Mayor Bloomberg got a bit testy this afternoon at his post-Obama Q&A in Times Square, which was the press corps' first chance to ask him about the Observer's detailed takedown of the offshore tax shelters where his investment managers have parked hundreds of millions of dollars. (The DN's intrepid Erin Einhorn tried asking yesterday and was shut down.)
Bloomberg insisted he had no idea where the Bloomberg Family Foundation is investing the money.

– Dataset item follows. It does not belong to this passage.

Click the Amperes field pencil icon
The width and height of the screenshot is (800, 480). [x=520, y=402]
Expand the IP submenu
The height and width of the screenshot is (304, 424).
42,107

That's consistent with his agreement with the Conflicts of Interest Board that he can give his money managers general guidance about how aggressively to invest, as long as he doesn't know about particular investments.
But as the AP's Sara Kugler pointed out, Bloomberg personally signed the 105-page tax return in 2008 that showed the foundation's investments in Mauritius, Cyprus, Japan, Brazil, Luxembourg, the Cayman Islands and Bermuda. (That's his signature above; the full report is available on the state attorney general's website, or after the jump.) Their exchange did not go well:
Bloomberg: "I don't have anything to say about my investments, miss."
Kugler: "You signed those tax forms, so you had to have known --"Bloomberg: "I did not sign those tax forms."
Kugler: "It has your signature on it."
Bloomberg: "If there are tax forms that I signed, I signed. But I don't have any control over where my investments go. And incidentally, as far as I know, the investments that my money managers make are perfectly legal. They're fully disclosed. And they're appropriate to maximize the assets which I'm giving away to charities. Miss?"